This document provides a map of mruby's internals for developers who want to understand, debug, or contribute to the codebase.
mruby's execution pipeline:
Ruby source → Parser → AST → Code Generator → Bytecode (irep)
↓
VM → Result
The design priority is memory > performance > readability.
All heap-allocated Ruby objects share a common header (MRB_OBJECT_HEADER):
struct RBasic (8 bytes on 64-bit)
┌──────────────┬─────┬──────────┬────────┬───────┐
│ RClass *c │ tt │ gc_color │ frozen │ flags │
│ (class ptr) │ 8b │ 3b │ 1b │ 20b │
└──────────────┴─────┴──────────┴────────┴───────┘
All object structs embed this header via MRB_OBJECT_HEADER:
| Struct | Ruby Type | Extra Fields |
|---|---|---|
RObject |
Object instances | iv (instance variables) |
RClass |
Class/Module | iv, mt (method table), super |
RString |
String | embedded or heap buffer, length |
RArray |
Array | embedded or heap buffer, length |
RHash |
Hash | hash table or k-v array |
RProc |
Proc/Lambda | irep or C function, environment |
RData |
C data wrapper | void *data, mrb_data_type |
RFiber |
Fiber | mrb_context |
RException |
Exception | iv |
Immediate values (Integer, Symbol, true, false, nil) are encoded
directly in mrb_value without heap allocation.

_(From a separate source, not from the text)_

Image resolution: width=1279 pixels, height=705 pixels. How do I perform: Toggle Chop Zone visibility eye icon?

The encoding depends on
the boxing mode (see boxing.md).
Objects must fit within 5 words (mrb_static_assert_object_size).
The VM is register-based, using two stacks: a value stack for
registers (locals, temporaries, arguments) and a call info stack
for tracking method/block call frames. Each method call pushes a
mrb_callinfo frame with the method symbol, proc, PC, and argument
counts.
The dispatch loop in mrb_vm_run() decodes opcodes and operates on
registers. Method dispatch looks up the receiver's class method table
(with a per-state method cache), then either calls a C function
directly or pushes a new call frame for Ruby methods.

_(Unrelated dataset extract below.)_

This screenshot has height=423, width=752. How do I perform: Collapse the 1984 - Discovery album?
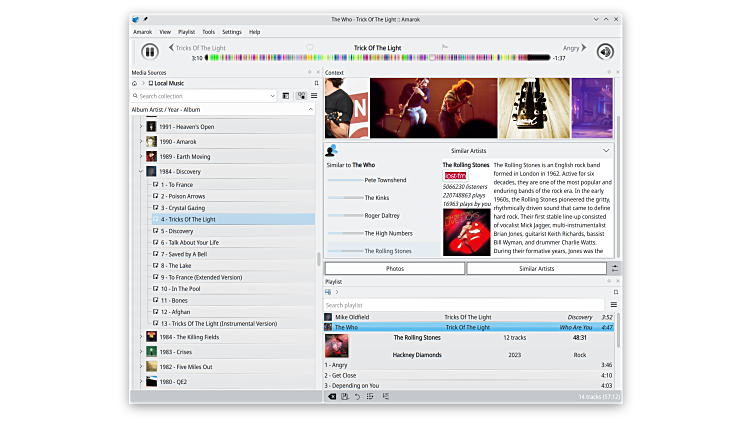click(140, 171)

Exception handling uses setjmp/longjmp (or C++ exceptions if
configured). Rescue/ensure handler tables are stored in each irep
and searched during stack unwinding.
See vm.md for detailed VM internals, opcode.md for the full instruction set.
The GC uses tri-color incremental mark-and-sweep with an optional generational mode. Objects are colored white (unmarked), gray (marked, children pending), black (fully marked), or red (static/ROM).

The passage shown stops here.